Western Blot application: as a confirmatory test for Lyme disease

Lyme disease is a multi-organ animal-borne disease, caused by spirochetes of Borrelia burgdorferi (Bb), which typically affect the skin, nervous system, musculoskeletal system and heart. A history of confirmed exposure to tick bites, typical signs and symptoms of Lyme borreliosis and positive tests for anti-Bb antibodies, are the basis of a diagnosis.

The U.S. Centers for Disease Control and Prevention (CDC) recommends a two-tier protocol using an enzyme-linked immunosorbent assay or Immunofluorescence Assay (IFA) initially, followed by the more specific Western blot to confirm the diagnosis when the assay samples are positive or equivocal. The reliability of testing in diagnosis remains controversial. Studies show the Western blot IgM has a specificity of 94–96% for patients with clinical symptoms of early Lyme disease. The initial ELISA test has a sensitivity of about 70%, and in two-tiered testing, the overall sensitivity is only 64%, although this rises to 100% in the subset of people with disseminated symptoms, such as arthritis.
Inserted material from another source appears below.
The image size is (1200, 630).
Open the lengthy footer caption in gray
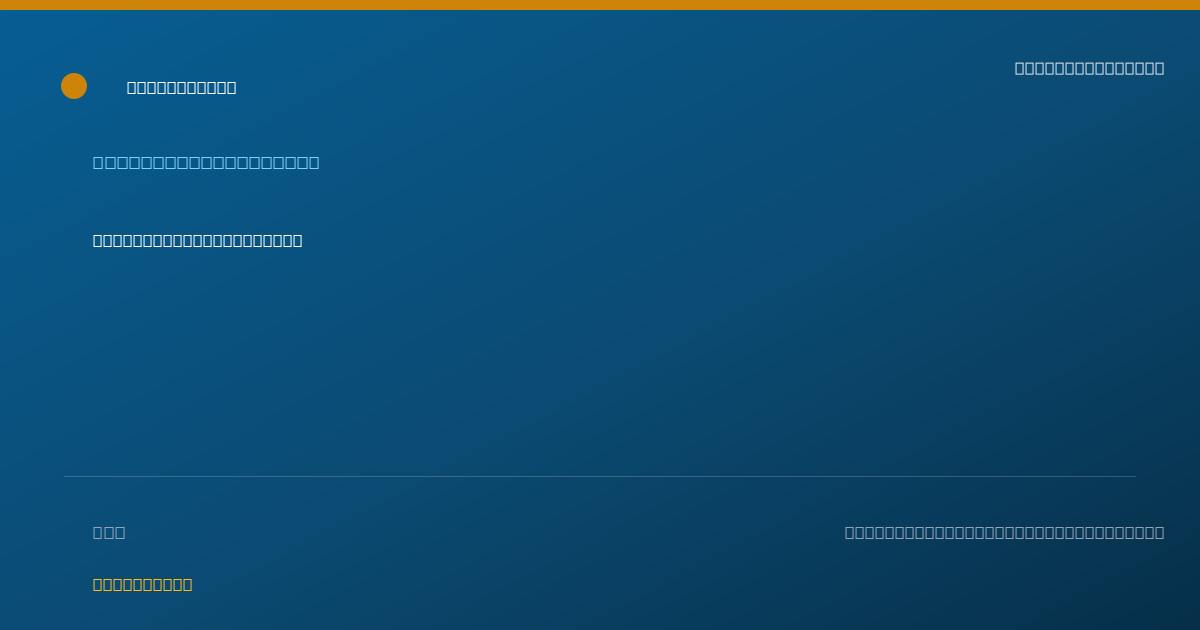1004,532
Western Blot application: as a confirmatory test for HIV infection

Human Immunodeficiency Virus (HIV) can be divided into two major types, HIV type 1 (HIV-1) and HIV type 2 (HIV-2). HIV-1 is related to viruses found in chimpanzees and gorillas living in western Africa. HIV-2 is related to viruses found in sooty mangabeys. HIV-1 viruses may be further divided into groups. The HIV-1 group M viruses predominate and are responsible for the AIDS pandemic.

Western Blot is the benchmark test for confirming a diagnosed HIV infection followed by the ELISA test. However, since 2014, CDC have recommended discontinuing the Western blot test for HIV, as other tests are now more reliable and enable a faster diagnosis.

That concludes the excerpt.